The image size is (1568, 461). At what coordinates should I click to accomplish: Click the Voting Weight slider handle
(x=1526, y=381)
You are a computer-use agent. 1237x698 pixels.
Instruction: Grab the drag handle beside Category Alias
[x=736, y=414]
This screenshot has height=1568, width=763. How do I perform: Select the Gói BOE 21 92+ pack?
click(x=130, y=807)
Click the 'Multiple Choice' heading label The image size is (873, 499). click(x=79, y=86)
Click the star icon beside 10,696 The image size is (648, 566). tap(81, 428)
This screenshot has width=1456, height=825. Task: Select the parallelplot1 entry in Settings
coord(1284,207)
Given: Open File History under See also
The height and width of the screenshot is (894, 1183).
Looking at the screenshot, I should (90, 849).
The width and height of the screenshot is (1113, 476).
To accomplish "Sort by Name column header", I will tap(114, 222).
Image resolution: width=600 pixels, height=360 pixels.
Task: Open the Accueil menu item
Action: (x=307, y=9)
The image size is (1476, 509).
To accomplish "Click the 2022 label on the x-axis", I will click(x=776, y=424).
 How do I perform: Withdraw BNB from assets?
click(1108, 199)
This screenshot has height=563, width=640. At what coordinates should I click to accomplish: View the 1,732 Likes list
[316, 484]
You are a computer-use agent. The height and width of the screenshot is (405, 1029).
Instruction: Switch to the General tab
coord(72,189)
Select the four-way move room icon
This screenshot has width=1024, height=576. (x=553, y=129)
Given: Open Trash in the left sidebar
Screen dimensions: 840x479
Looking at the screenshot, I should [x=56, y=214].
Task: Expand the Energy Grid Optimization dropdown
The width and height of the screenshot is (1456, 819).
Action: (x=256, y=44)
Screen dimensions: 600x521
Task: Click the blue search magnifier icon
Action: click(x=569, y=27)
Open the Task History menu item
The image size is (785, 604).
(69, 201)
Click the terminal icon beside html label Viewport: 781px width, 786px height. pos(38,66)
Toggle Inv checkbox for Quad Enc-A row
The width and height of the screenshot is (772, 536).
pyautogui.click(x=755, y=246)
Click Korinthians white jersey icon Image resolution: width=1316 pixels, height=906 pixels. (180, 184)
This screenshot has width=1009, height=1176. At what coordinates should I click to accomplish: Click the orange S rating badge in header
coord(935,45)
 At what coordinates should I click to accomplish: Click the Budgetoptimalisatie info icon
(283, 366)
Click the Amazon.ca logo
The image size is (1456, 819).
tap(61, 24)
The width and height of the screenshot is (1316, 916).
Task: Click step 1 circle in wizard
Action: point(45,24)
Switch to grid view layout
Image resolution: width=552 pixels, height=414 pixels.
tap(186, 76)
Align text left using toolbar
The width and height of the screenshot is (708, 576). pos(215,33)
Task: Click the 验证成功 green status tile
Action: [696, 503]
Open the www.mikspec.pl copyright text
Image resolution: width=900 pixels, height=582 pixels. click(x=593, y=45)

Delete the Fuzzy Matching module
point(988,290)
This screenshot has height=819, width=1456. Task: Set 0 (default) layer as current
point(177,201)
+---+
:: Directions for this task ::
Could you rewrite the lines above as a JSON list of strings, with one string for each line and the blank lines left out?

:: Written answer ::
[
  "The image size is (1568, 461). At what coordinates should I click to accomplish: Click the Voting Weight slider handle",
  "(x=1526, y=381)",
  "You are a computer-use agent. 1237x698 pixels.",
  "Instruction: Grab the drag handle beside Category Alias",
  "[x=736, y=414]",
  "This screenshot has height=1568, width=763. How do I perform: Select the Gói BOE 21 92+ pack?",
  "click(x=130, y=807)",
  "Click the 'Multiple Choice' heading label The image size is (873, 499). click(x=79, y=86)",
  "Click the star icon beside 10,696 The image size is (648, 566). tap(81, 428)",
  "This screenshot has width=1456, height=825. Task: Select the parallelplot1 entry in Settings",
  "coord(1284,207)",
  "Given: Open File History under See also",
  "The height and width of the screenshot is (894, 1183).",
  "Looking at the screenshot, I should (90, 849).",
  "The width and height of the screenshot is (1113, 476).",
  "To accomplish \"Sort by Name column header\", I will tap(114, 222).",
  "Image resolution: width=600 pixels, height=360 pixels.",
  "Task: Open the Accueil menu item",
  "Action: (x=307, y=9)",
  "The image size is (1476, 509).",
  "To accomplish \"Click the 2022 label on the x-axis\", I will click(x=776, y=424).",
  " How do I perform: Withdraw BNB from assets?",
  "click(1108, 199)",
  "This screenshot has height=563, width=640. At what coordinates should I click to accomplish: View the 1,732 Likes list",
  "[316, 484]",
  "You are a computer-use agent. The height and width of the screenshot is (405, 1029).",
  "Instruction: Switch to the General tab",
  "coord(72,189)",
  "Select the four-way move room icon",
  "This screenshot has width=1024, height=576. (x=553, y=129)",
  "Given: Open Trash in the left sidebar",
  "Screen dimensions: 840x479",
  "Looking at the screenshot, I should [x=56, y=214].",
  "Task: Expand the Energy Grid Optimization dropdown",
  "The width and height of the screenshot is (1456, 819).",
  "Action: (x=256, y=44)",
  "Screen dimensions: 600x521",
  "Task: Click the blue search magnifier icon",
  "Action: click(x=569, y=27)",
  "Open the Task History menu item",
  "The image size is (785, 604).",
  "(69, 201)",
  "Click the terminal icon beside html label Viewport: 781px width, 786px height. pos(38,66)",
  "Toggle Inv checkbox for Quad Enc-A row",
  "The width and height of the screenshot is (772, 536).",
  "pyautogui.click(x=755, y=246)",
  "Click Korinthians white jersey icon Image resolution: width=1316 pixels, height=906 pixels. (180, 184)",
  "This screenshot has width=1009, height=1176. At what coordinates should I click to accomplish: Click the orange S rating badge in header",
  "coord(935,45)",
  " At what coordinates should I click to accomplish: Click the Budgetoptimalisatie info icon",
  "(283, 366)",
  "Click the Amazon.ca logo",
  "The image size is (1456, 819).",
  "tap(61, 24)",
  "The width and height of the screenshot is (1316, 916).",
  "Task: Click step 1 circle in wizard",
  "Action: point(45,24)",
  "Switch to grid view layout",
  "Image resolution: width=552 pixels, height=414 pixels.",
  "tap(186, 76)",
  "Align text left using toolbar",
  "The width and height of the screenshot is (708, 576). pos(215,33)",
  "Task: Click the 验证成功 green status tile",
  "Action: [696, 503]",
  "Open the www.mikspec.pl copyright text",
  "Image resolution: width=900 pixels, height=582 pixels. click(x=593, y=45)",
  "Delete the Fuzzy Matching module",
  "point(988,290)",
  "This screenshot has height=819, width=1456. Task: Set 0 (default) layer as current",
  "point(177,201)"
]